Created in 1992 in the Sanctuary of San Gabriele in the Gran Sasso, Fálcone-Borsellino (named for two Italian magistrates assassinated by the Mafia) is a cross made up of two blocks of layers of travertine symbolizing the spiritual bond and the martyrdom of these two men. A natural light that penetrates from above and illuminates the cross becomes part of the work in its suggestion of salvation. In 1993, at the Galleria l’Isola, Dompé installed her Donne della Bosnia (Women of Bosnia). The work’s ephemeral elements-honeysuckle perfume and orchids-provide a contrast to the forbidding wall of travertine, behind which a slab of split marble records those barbaric acts. Another piece, Fermateli (Stop them, 1994), is a protest against all wars. For this piece, the inner courtyard of a public library in Arezzo was covered by broken rocks (the destruction brought by war) and tombstones with Jewish, Moslem, and Christian symbols (a suggestion of tolerance). The 1997 installation of Don’t Forget Mururoa is a protest against the nuclear testing that has devastated the atoll of Mururoa. The entire space of the Laboratory Museum for Contemporary Art at the University “La Sapienza” of Rome became part of the work itself, since the artist utilized two of the room’s supporting columns to mount what appears to be the perimeter of an atoll-an oval made up of 92 slabs of slate. The oval also contains six square meters of sand and slabs of cracked slate. From the ceiling, other pieces of slate have been hung, on which viewers are invited to write something, as a form of public commitment. Meanwhile, the scent of lemons accompanies the muted chanting of “om.”

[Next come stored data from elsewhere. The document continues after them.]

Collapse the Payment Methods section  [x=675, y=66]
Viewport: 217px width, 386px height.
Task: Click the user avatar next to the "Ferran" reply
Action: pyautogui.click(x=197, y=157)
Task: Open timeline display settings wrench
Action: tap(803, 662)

In Dompé’s work, the desire for self-expression is often provoked by social events, while the actual planning for the work is always defined in terms of the space-whether inside or outside-in which it is created. When Dompé surveys the selected space, she does not begin with a preconceived project or idea; it is precisely the spirit of the place that suggests to her the way to proceed.
Her work Meditazione (Meditation) was created in June 1997 in the park of Villa Glori in Rome as part of a project that includes other artists. One of the park’s buildings provides a home for terminally ill patients. The goal of the initiative is to create a feeling of solidarity between patients and visitors to the park. Dompé constructed, in front of the building, an excavation that resembles an upside-down pyramid. Slabs of travertine of varying dimensions and thicknesses covered the walls of the excavation; at the center of the work, the artist planted a 100-year-old olive tree. The work provokes a strong emotional impact and “forces” viewers to enter, stop, and meditate, even if they are unaware of the title. Maria Dompé’s works always have a title, but as suggested by Giorgio Bonomi, “It’s useless to search for the meaning of Dompé’s works, because they ‘mean’ without being limited to the rigidity of a definition.”
Laura Tansini is an art critic in Rome.